Die richtige Zeit für den richtigen Film?

Das ist schwer zu beantworten. Die Richtigkeit wird sich an der Kinokassa zeigen. Jedenfalls kam der Film nicht zur Berlinale und wurde für keinen Preis nominiert.

Warum?

Weiß ich nicht. Wenn man zwanzig dieser langweiligen, pädagogischen Filme sieht, denken die Auswahlverantwortlichen über "Herrliche Zeiten" vielleicht: Geiler Film, aber politisch unkorrekt, das kann ich nicht wählen! Offensichtlich eine Vermengung von fehlgeleitetem politischen Bewusstsein. Viele der Würdenträger geben so komisches Zeug von sich, wohl als Folge einer Selbstzensur, die in ihren Köpfen stattfindet. Sie empfinden alles, was über das Mittelmaß hinausragt, als Zumutung. Weil es nicht grau in grau ist. Schauen wir uns doch die Amis, etwa die Brüder Coen, an! Wie dreckig, schmutzig und geil da manches gemacht ist. Aber das funktioniert bei uns nicht.

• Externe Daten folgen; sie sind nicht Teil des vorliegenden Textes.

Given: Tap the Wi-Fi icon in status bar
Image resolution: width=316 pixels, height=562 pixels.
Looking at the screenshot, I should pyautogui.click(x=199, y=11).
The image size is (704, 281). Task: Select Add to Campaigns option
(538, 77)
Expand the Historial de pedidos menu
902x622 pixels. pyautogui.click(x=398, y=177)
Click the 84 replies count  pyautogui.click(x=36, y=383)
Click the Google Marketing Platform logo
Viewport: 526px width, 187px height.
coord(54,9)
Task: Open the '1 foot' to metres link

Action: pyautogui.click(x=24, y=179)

Der Schönheitschirurg im Film sucht "Sklaven". Wie stehen Sie zu diesem Begriff? Ist man nicht auch als Filmregisseur ein Sklaventreiber?

Per se schon. Ja, in jeder Hinsicht, weil man es vielleicht gerne ist und als Künstler kein guter Mensch sein muss. Dieser Beruf ist möglicherweise prädestiniert dafür, ein bisschen sadistisch zu sein. Man hat coole Argumente, um Leute anzutreiben, zu pushen, zu beschimpfen. Damit sie schneller fertig werden. Aber was sage ich da? Man muss vorsichtig sein mit manchen Worten, sonst fällt man schnell unter das MeToo-Edikt.

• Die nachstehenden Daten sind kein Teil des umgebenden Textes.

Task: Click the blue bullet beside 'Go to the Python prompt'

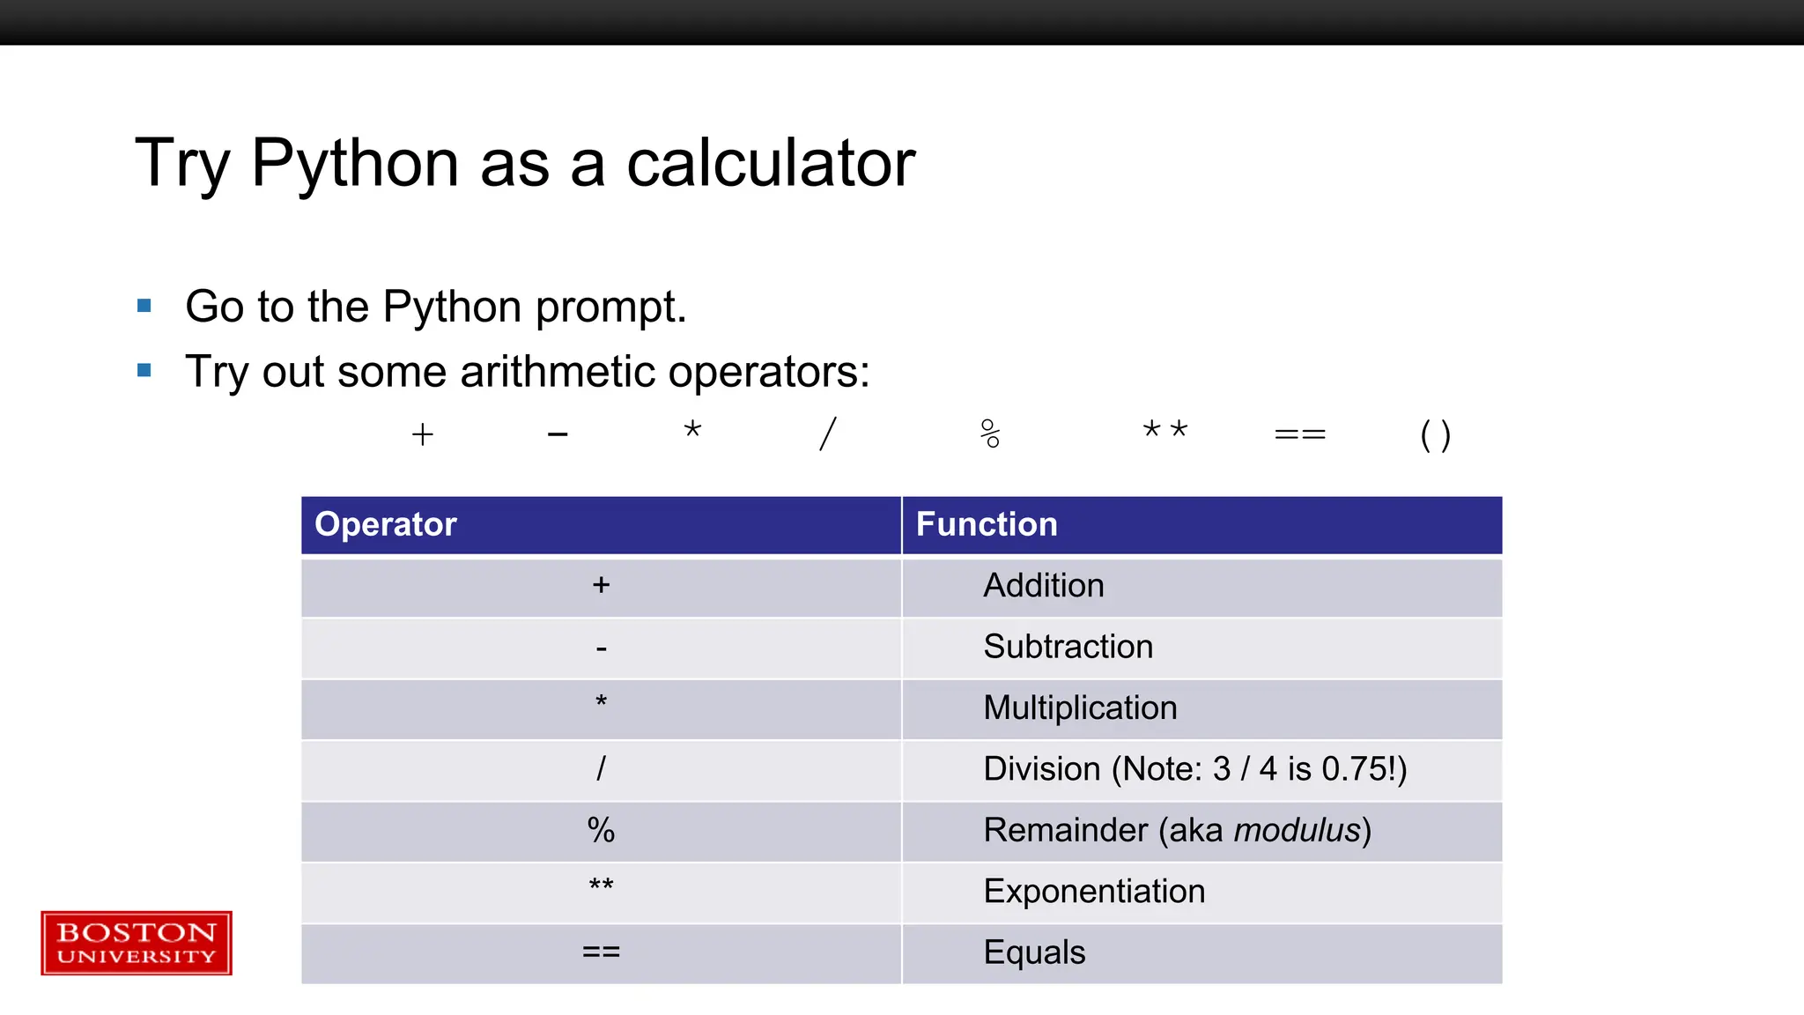Action: 144,307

Mit dem erotischen Moment gehen Sie in "Herrliche Zeiten" eher zurückhaltend um. Warum?

Meine Frau fragte auch: "Warum hast du nicht mehr Sex eingepackt?" Das sind eben die Untiefen des Regieberufs. Es geht immer um das richtige Maß. In diesem Fall hatte ich eben keine Lust auf "mehr".